One of the less-discussed features of the financial crisis has been the collateral damage it has inflicted on the confidence of companies large and small.
As a corporate user of wholesale banks, WPP has suffered like others from reduced liquidity in financial markets. We worry that continuing instability threatens to choke off investment and delay economic recovery. And as the crisis drags on, we worry that the steps taken so far to address it have been inadequate.
The response of European and other authorities around the world has been poor. What the crisis exposed is not so much insufficient regulation as a catastrophic failure of supervision at multiple levels.
It is now clear that the authorities did not fully understand the consequences of the repeal of the Glass-Steagall Act in the US and of the Big Bang changes to financial markets in the UK. They failed to give sufficient consideration to the dangers in combining financial market trading activity with commercial and retail banking. These are fundamentally different activities requiring different management skills and a different approach to official supervision.
Supervisors need to have a much broader ability to conduct prudential checks on individual banking groups. Central banks should have a clearer view of the big picture – of institutions' total exposure to sectors and markets – and therefore be in a better position to provide guidance when an individual bank has potentially troublesome exposure. Such a singular focus on supervision would have highlighted much sooner the dangerous exposure of banks to the "shadow banking system", for example – and permitted the authorities to take avoiding action.
In the US and Europe there is a common desire to reduce the risks. The problem is that different countries are trying to do this in different ways: in the US through efforts to impose the Volcker Rule that seeks to ban banks from proprietary trading; in the UK by ring-fencing a bank's retail activities from investment banking.

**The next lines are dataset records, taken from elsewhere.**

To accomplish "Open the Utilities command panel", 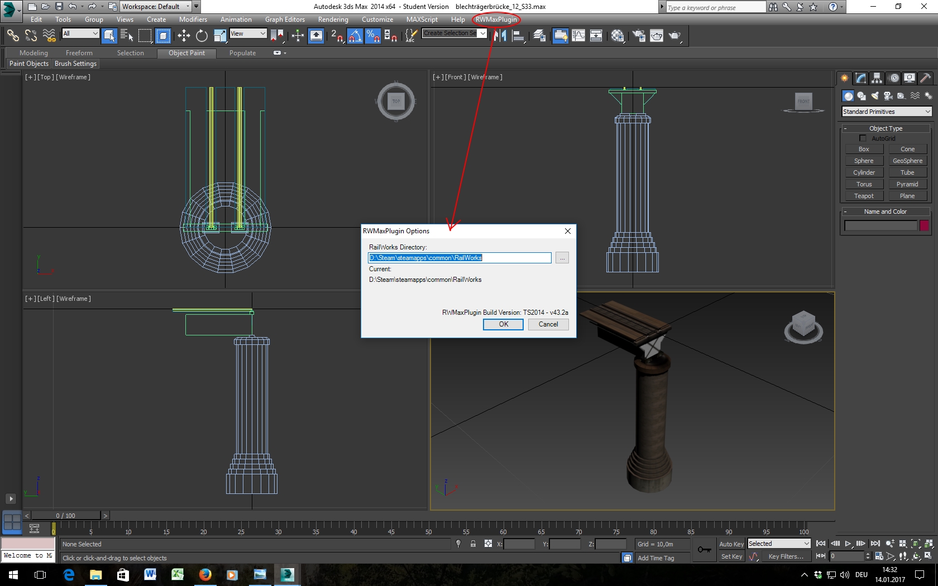I will (925, 78).
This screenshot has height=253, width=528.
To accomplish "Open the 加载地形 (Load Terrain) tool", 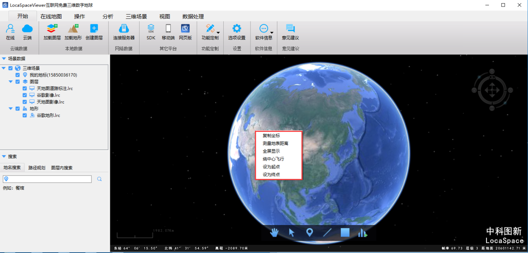I will tap(73, 29).
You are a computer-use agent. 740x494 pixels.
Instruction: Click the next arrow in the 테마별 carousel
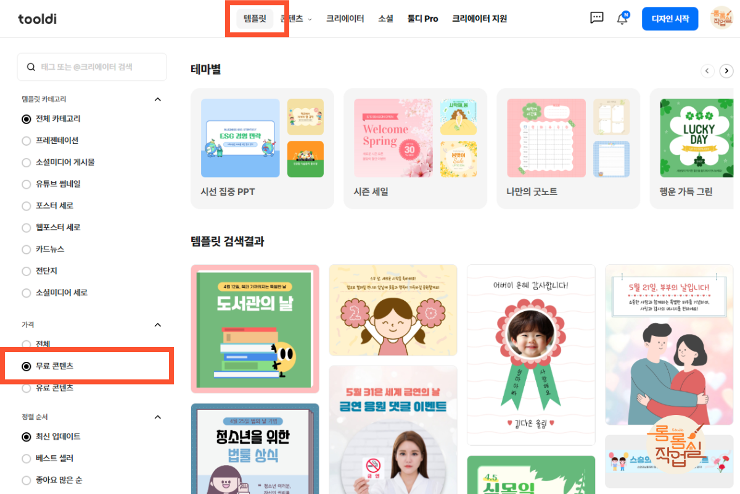[726, 70]
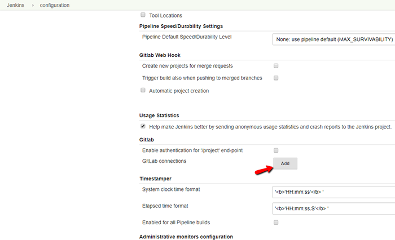Click the Add button for GitLab connections
The height and width of the screenshot is (240, 395).
(285, 163)
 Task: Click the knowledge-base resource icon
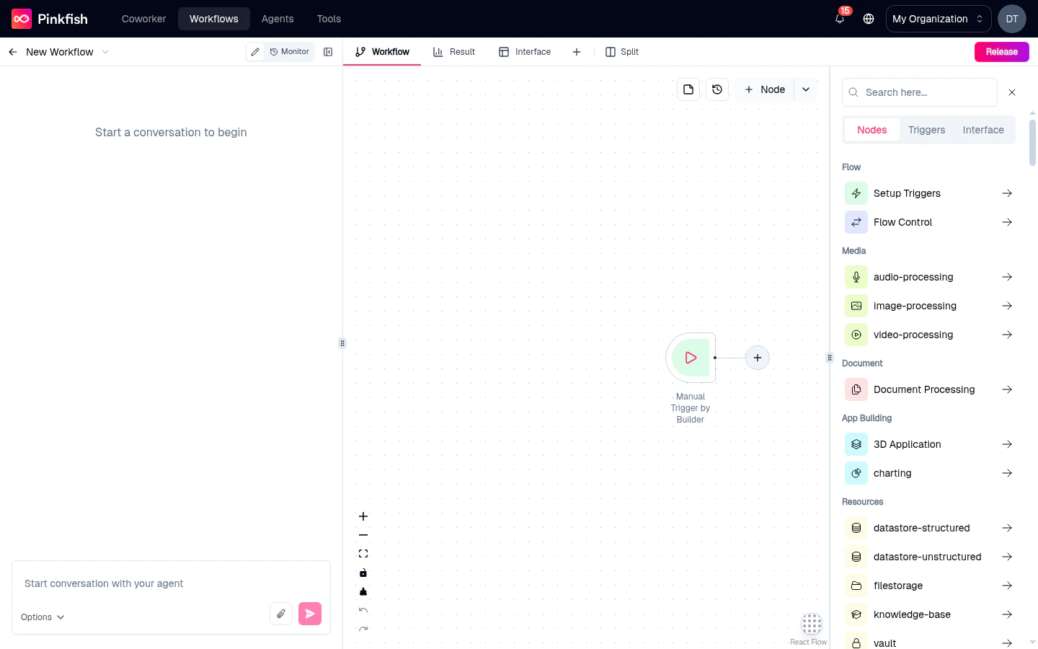click(856, 614)
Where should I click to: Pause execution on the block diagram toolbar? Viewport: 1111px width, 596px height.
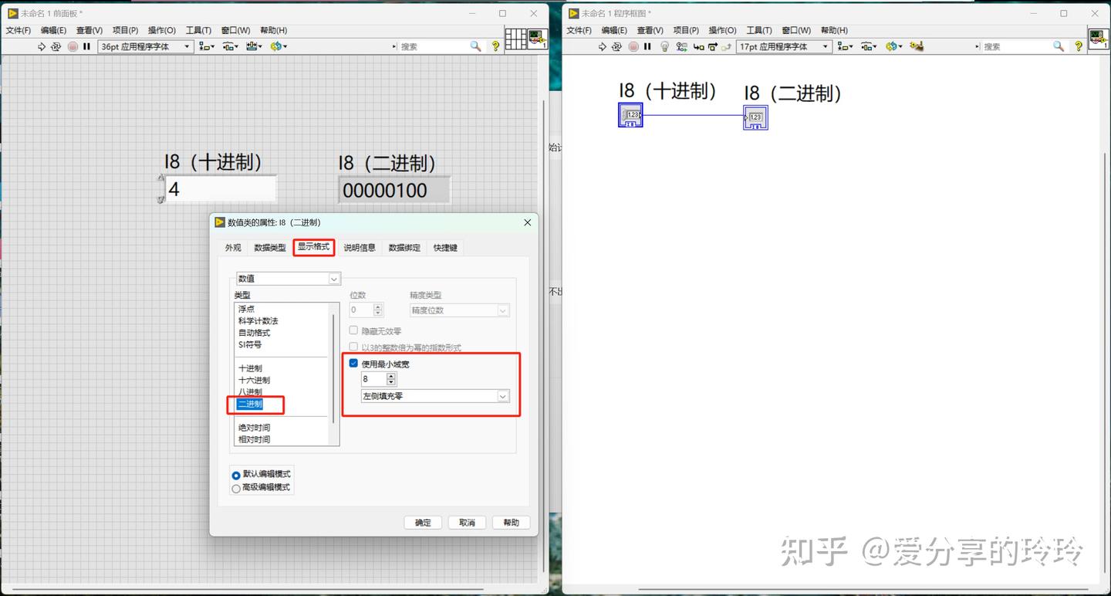[x=647, y=46]
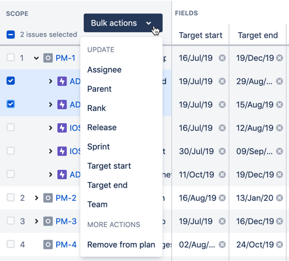Deselect all issues via the header checkbox
Image resolution: width=289 pixels, height=261 pixels.
tap(11, 34)
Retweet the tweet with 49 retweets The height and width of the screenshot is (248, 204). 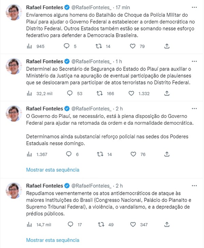[x=100, y=224]
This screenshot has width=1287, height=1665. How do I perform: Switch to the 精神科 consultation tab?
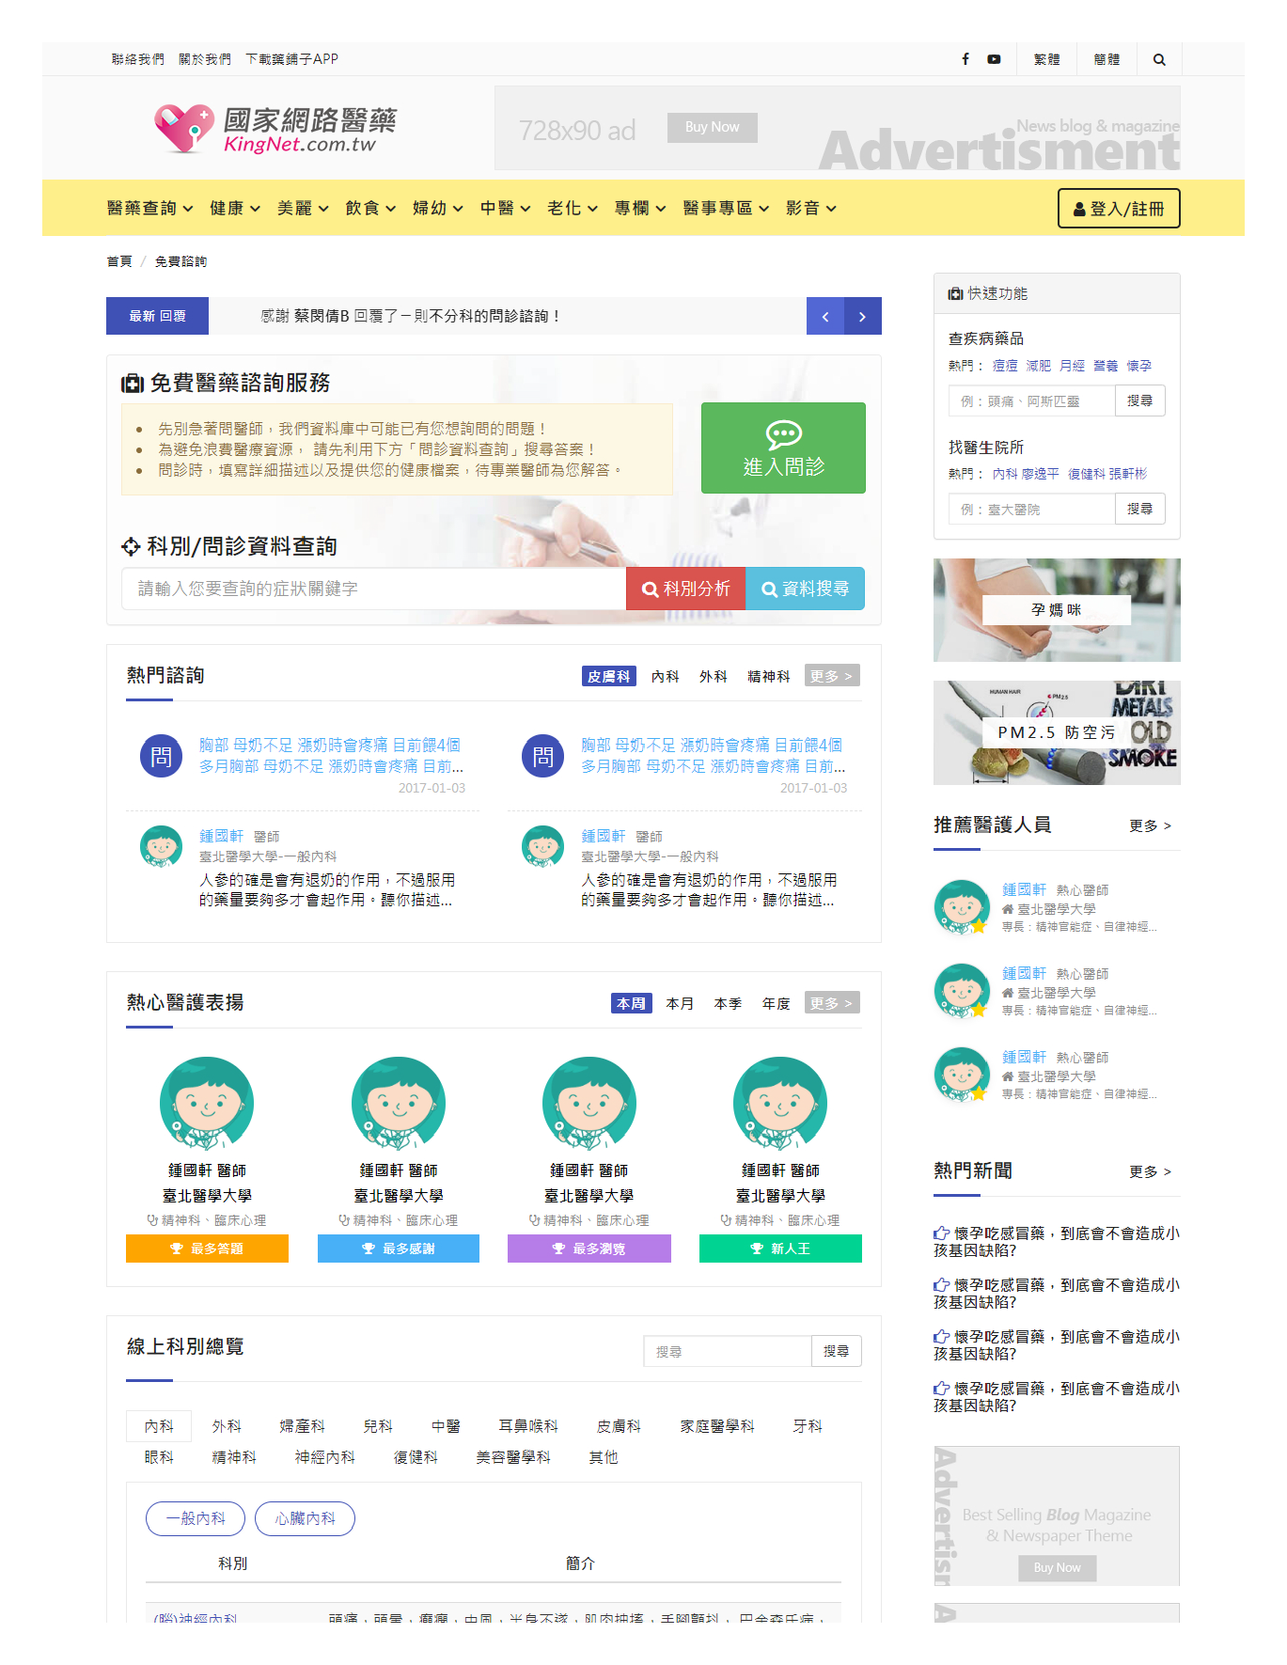pos(768,677)
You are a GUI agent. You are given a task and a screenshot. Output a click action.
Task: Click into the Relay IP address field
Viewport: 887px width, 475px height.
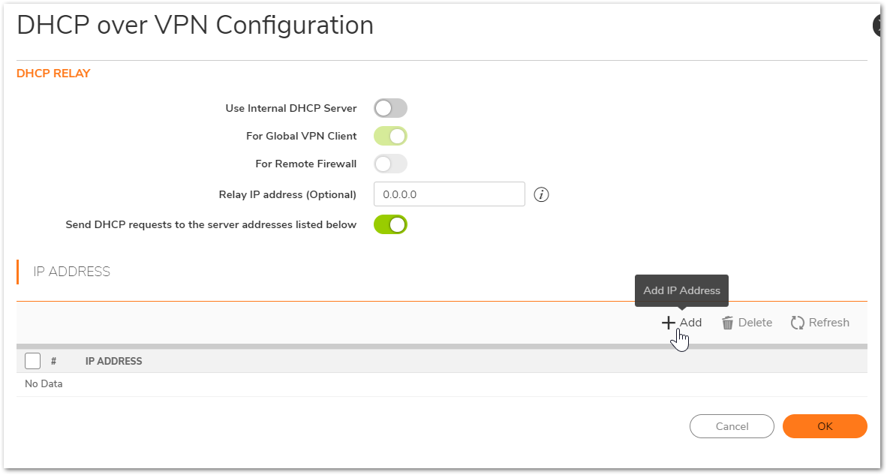[x=449, y=194]
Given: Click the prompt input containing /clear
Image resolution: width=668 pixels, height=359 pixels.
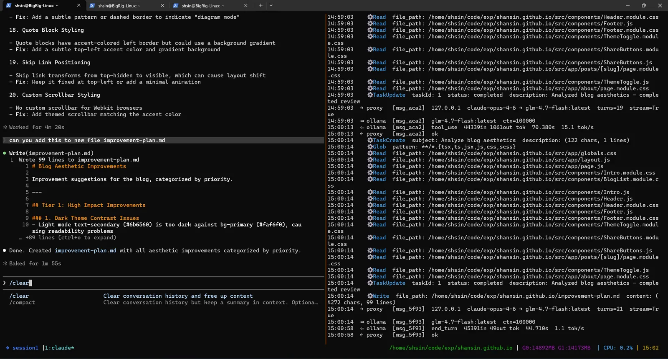Looking at the screenshot, I should (x=125, y=283).
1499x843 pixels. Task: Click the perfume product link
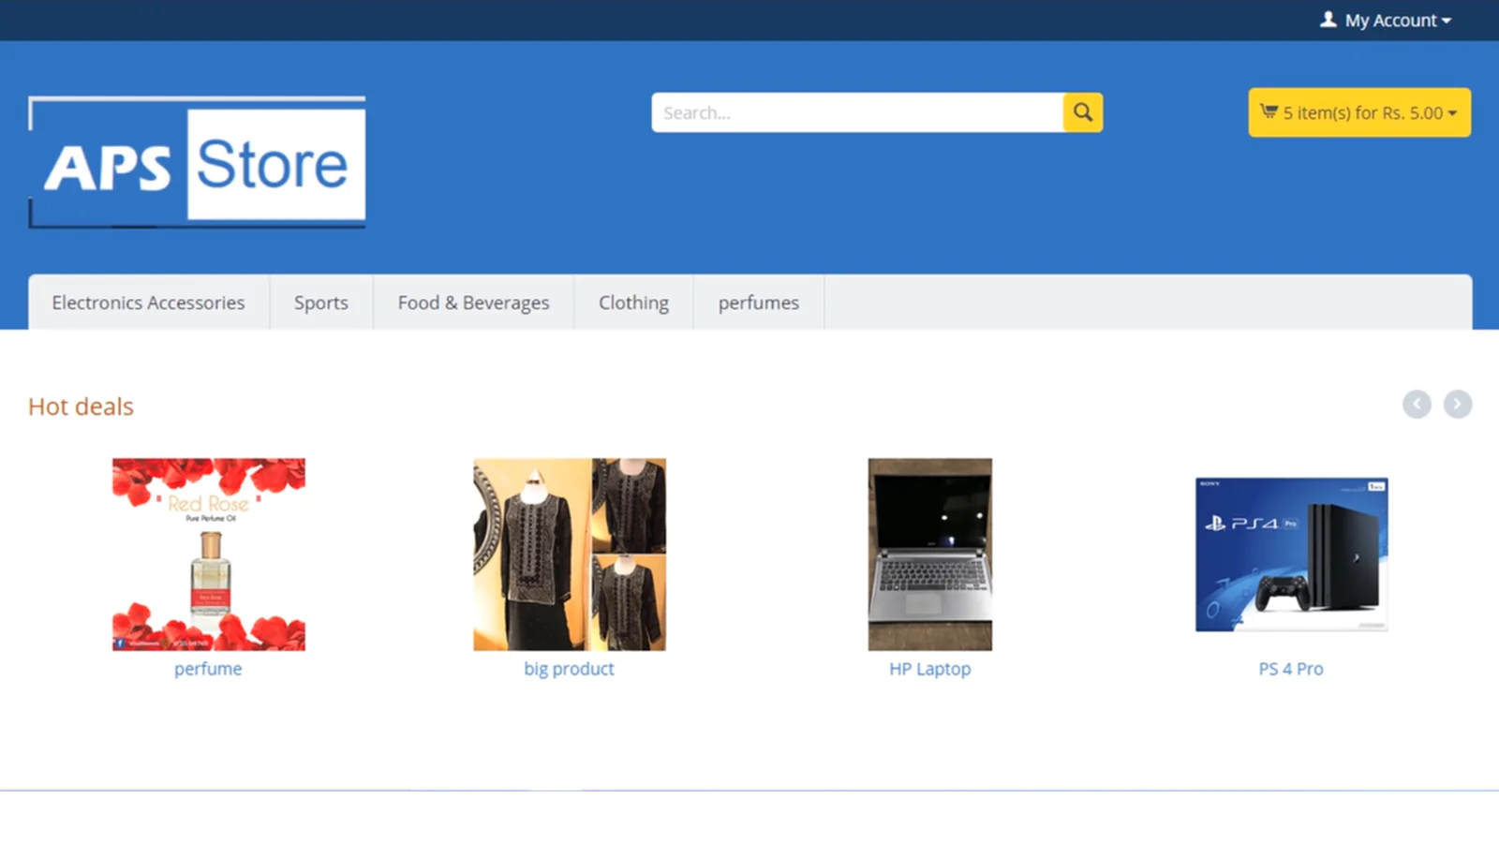coord(208,669)
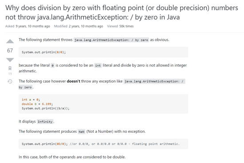Click the vote count 67
This screenshot has width=244, height=163.
point(10,51)
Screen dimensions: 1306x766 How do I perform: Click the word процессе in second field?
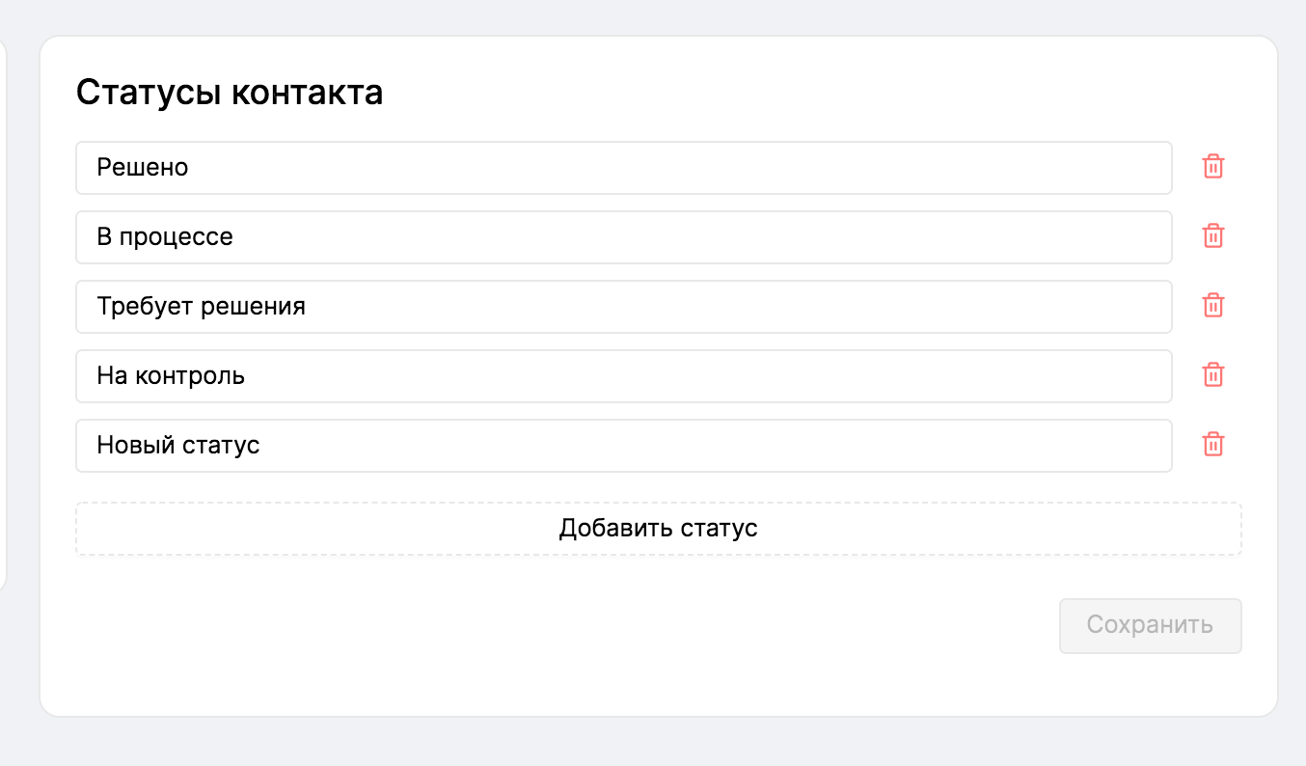(x=177, y=237)
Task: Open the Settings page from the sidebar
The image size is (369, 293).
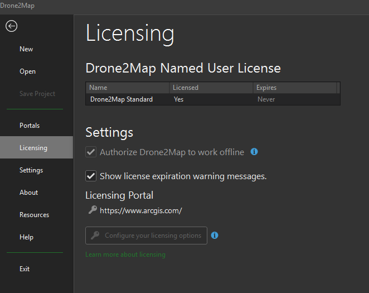Action: 31,170
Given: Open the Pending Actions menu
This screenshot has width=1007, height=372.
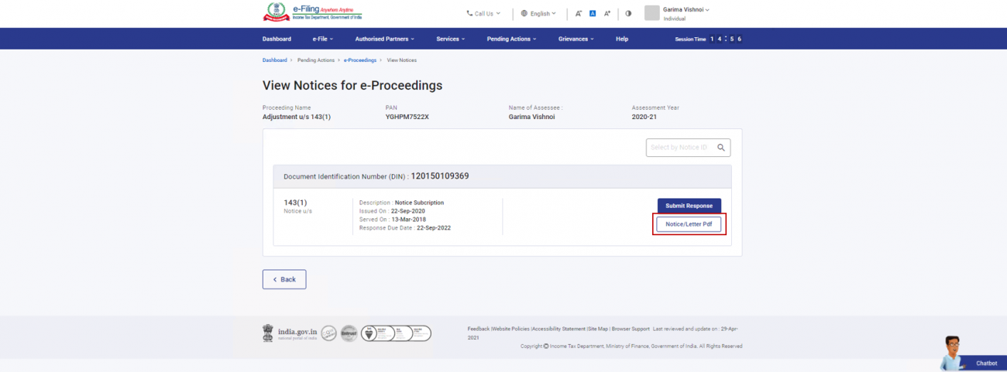Looking at the screenshot, I should point(512,39).
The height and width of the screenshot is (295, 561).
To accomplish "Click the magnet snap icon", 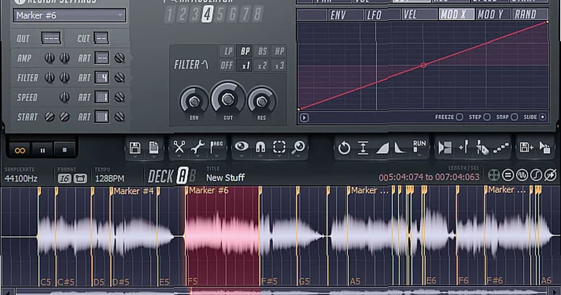I will [x=261, y=147].
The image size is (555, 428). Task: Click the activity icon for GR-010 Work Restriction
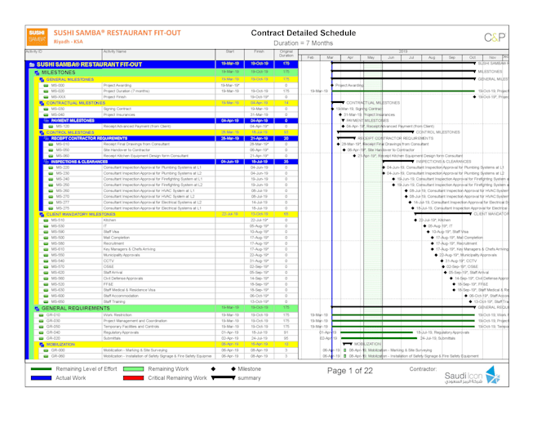click(x=41, y=315)
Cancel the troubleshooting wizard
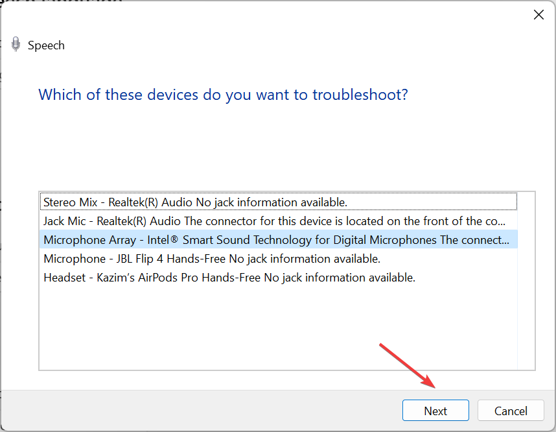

In a world of large, diversified, global financial institutions, no country can act in isolation; international co-operation is mandatory. But despite the ambitious promises made by the Group of 20 leaders in 2008, we have seen the semblance of international co-operation more than the reality.
The US has been ploughing its own political furrow. EU leaders have been caught between the conflicting desires to shore up the euro, restore financial discipline and protect their domestic banks. Asian countries have scarcely joined in the regulatory drive, creating the risk of regulatory arbitrage.
It is not therefore surprising that markets are unsettled. To regenerate confidence in the system, governments should give more autonomy to supranational institutions such as the Financial Stability Board, combined with a stronger brief to co-ordinate monetary stability with national central banks.
Without reform, we need to be clear that the problem of some banks being "too big to fail" is still with us. In a global marketplace, it is impossible to let major international banks fail without putting the very functionality of financial markets at risk.
Meanwhile, the various regulatory machines are in overdrive and will probably generate a surfeit of rules that will create more problems than they resolve. There is pressure, for example, to tighten regulation of the use and trading of derivatives. Such actions would be unwelcome if they impaired companies' ability to hedge their risks.
It was not, after all, non-financial corporations that caused the financial crisis. It will be hardly fair if they have to suffer from regulatory efforts that increase bureaucracy and cost.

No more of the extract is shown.